Is the Analog Clock out of Time?

When the new school year starts, take stock of how many of your students are wearing watches. If your students are anything like mine, no more than three or four of them will sport watches on their wrists. A while back, an executive I met from a major watch company told me point-blank that watch companies know this, and are desperately scrambling to try to resuscitate the watch — jazz it up, or invent a smart, sassy, and irresistibly alluring advertising campaign that gets young people back onto the watch track.

For most of our students, cell phones have replaced watches. But more to the point, whether they use watches or cell phones, most of our students, most of the time, read time digitally.

“Reading time” is either a spatial or a numerical activity (in the case of the analog clock, both are required; in the case of the digital clock, all one needs is numbers).

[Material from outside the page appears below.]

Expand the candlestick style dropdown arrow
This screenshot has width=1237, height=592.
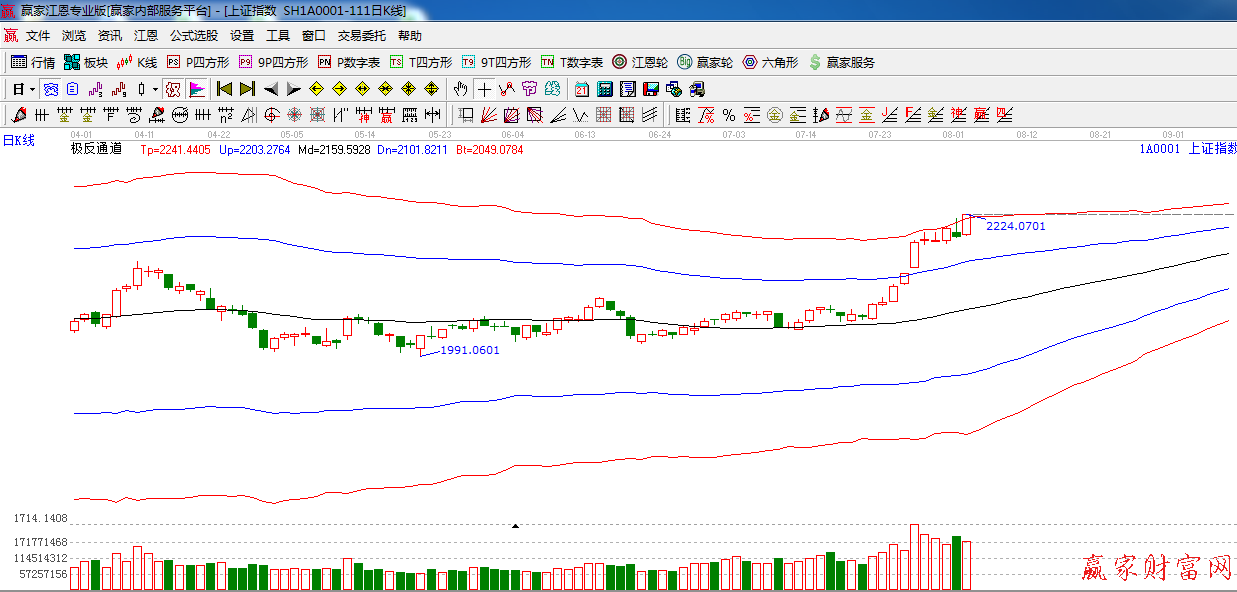154,89
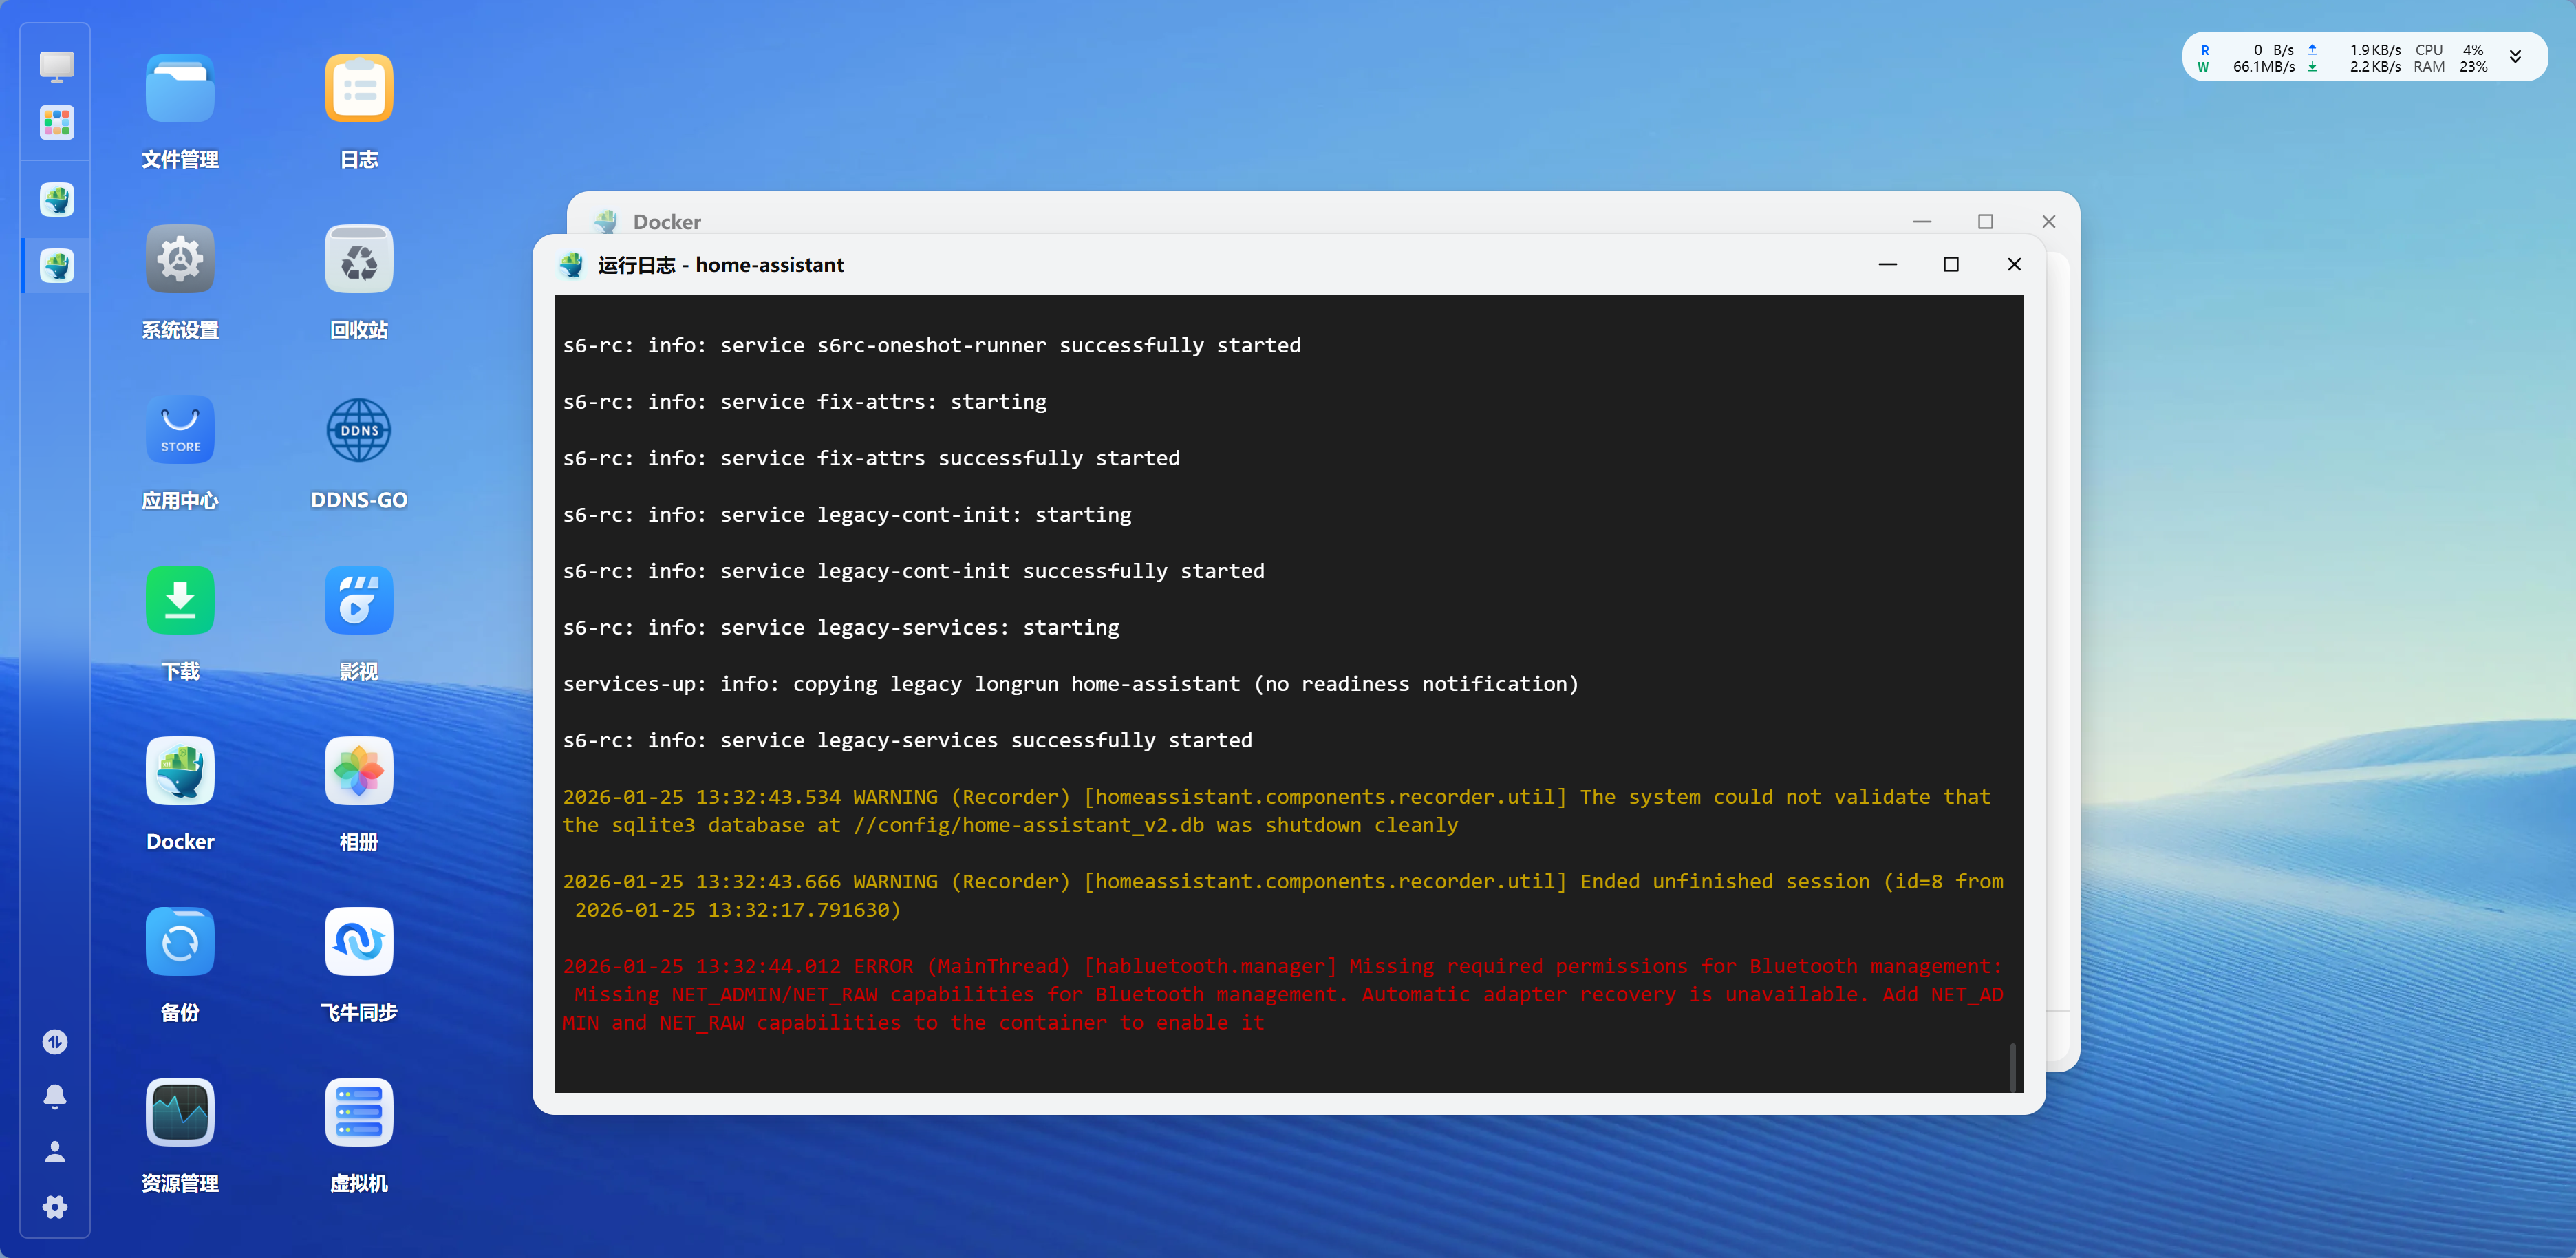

Although grammar schools still teach kids how to read analog clocks, children grow up surrounded by digital time-telling instruments (the TV, stove, microwave, etc.). There are very few occasions when they have to rely on being able to read an analog clock. It doesn’t take an oracle to see that the immediate future lies with the digital clock, and that in the not too distant future, the analog clock will probably all but disappear. Only a few (mostly specialists) will continue to want a watch with a face and hands.

The analog clock carries certain advantages over the digital clock. First, once learned — once turned into an easy habit — reading and comprehending the meaning of the hands occurs almost immediately. Pilots, for example, like clocks with hands on faces. (When a hand moves suddenly to the left, it means, “Uh oh, the plane is going down.”) Second, reading an analog clock creates a spatial plan of time in the mind. If the hands say it’s 8 o’clock, and it’s the morning, you can “feel” — holistically — how much longer you have until noon. Third, analog time is more fluid and uncertain. Telling time becomes an activity of estimating, rather than locating. Finally, analog clocks permit and even encourage the subjective experience of time. (Of course, to experience time in a completely subjective way, we’d need to destroy all forms of clocks.)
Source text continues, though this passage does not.